Mr. Snailum also contributes his expertise to service-based organizations as in this example written for the Denver Rescue Mission’s human resources manual.
The allocation of the housing to those eligible individuals employed by the organization is a matter that should be reviewed by the individuals and the organization’s treasurer. The treasurer should be given written instructions as to the amount that will be designated as a "housing allowance" for each person authorized to participate in this allowance.
One of the few significant tax advantages left for clergy is the ability to exclude from federally taxable income the rental value of a parsonage or that part of compensation that is used to provide a home. (Internal Revenue Code section 107)
Who qualifies for the Housing Allowance?
- Must be employed by the organization
- Must be ordained, commissioned, or licensed
- Administers the sacraments
- Conducts religious worship
- Has management responsibilities in the church or denomination
- Considered to be a religious leader
- The benefit is made available to the minister as compensation for services.
- All of these need not apply.
What kind of expenses can be used when calculating the housing allowance exclusion?
- Mortgage or rent payments
- Real estate taxes
- Property Insurance
- Down payment on a home
- Furnishings & Appliances (purchase & repair)
- Remodeling & repairs
- Yard maintenance & improvements
How much of the Pastor’s salary can be used as the Housing Exclusion?
Only the lowest of the following can be used when the pastor files his federal income tax return:
- The fair rental value of the home.
- The amount actually used to provide a home
- The amount officially designated as the housing allowance.
How is the difference between the designated housing allowance and the lower of the three amounts handled?
If the allowance exceeds the lower of the actual expenditures or the fair rental value: the pastor needs to include the difference on Form 1040 as "other income."

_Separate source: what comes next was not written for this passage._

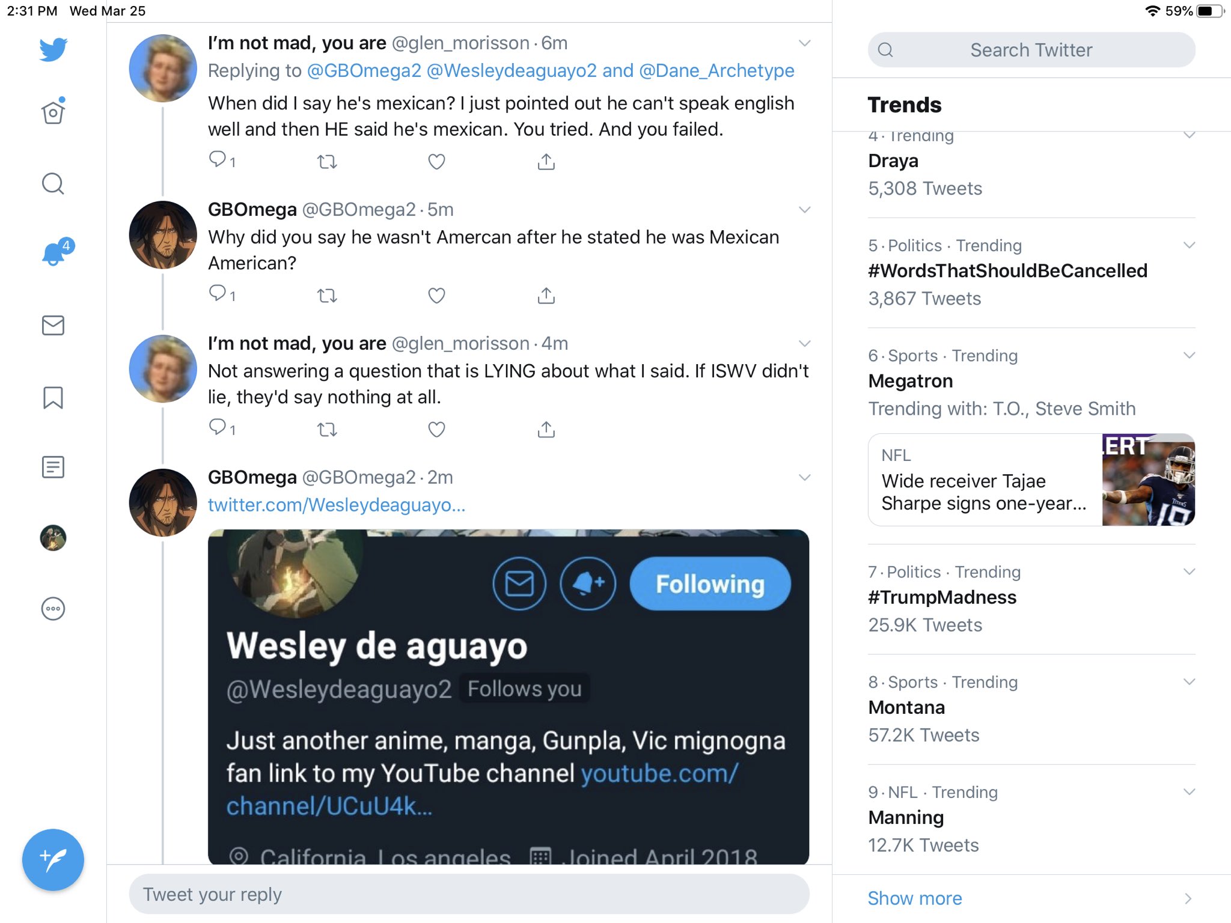
Task: Open the More options circle in sidebar
Action: click(x=53, y=609)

If the actual expenditures or fair rental value exceed the allowance: the difference cannot be taken as an additional deduction on the pastor’s tax return. It is lost.
How is the Housing Allowance declared?
- It should be adopted by the missions board
- It should be in writing
- It should be in advance of the calendar year or in advance of a new pastor starting employment (If a organization fails to designate an allowance in advance of a calendar year it should do so as soon as possible in the new year. The allowance will operate prospectively never retroactively.)
What about the pastor living in a parsonage?
Those clergy living in church-owned parsonages are already having the fair rental value of their home excluded from their income. In addition they can request their church council to establish a "parsonage allowance" out of their salary that is used for such things as utilities, repairs and furnishings for the parsonage.
How is the Housing Allowance handled on the W-2?
The housing allowance (or the value of living in a church-owned parsonage) is always excluded from federal income. This means the treasurer excludes this value from Box 1 of the W-2. The treasurer can however put this amount in Box 14 of the W-2 which is merely an information box.
Allowable amount of housing allowance is not taxable for federal and state income tax.
Housing allowance is taxable for social security and medicare taxes.
Review your situation with your accountant or tax preparer.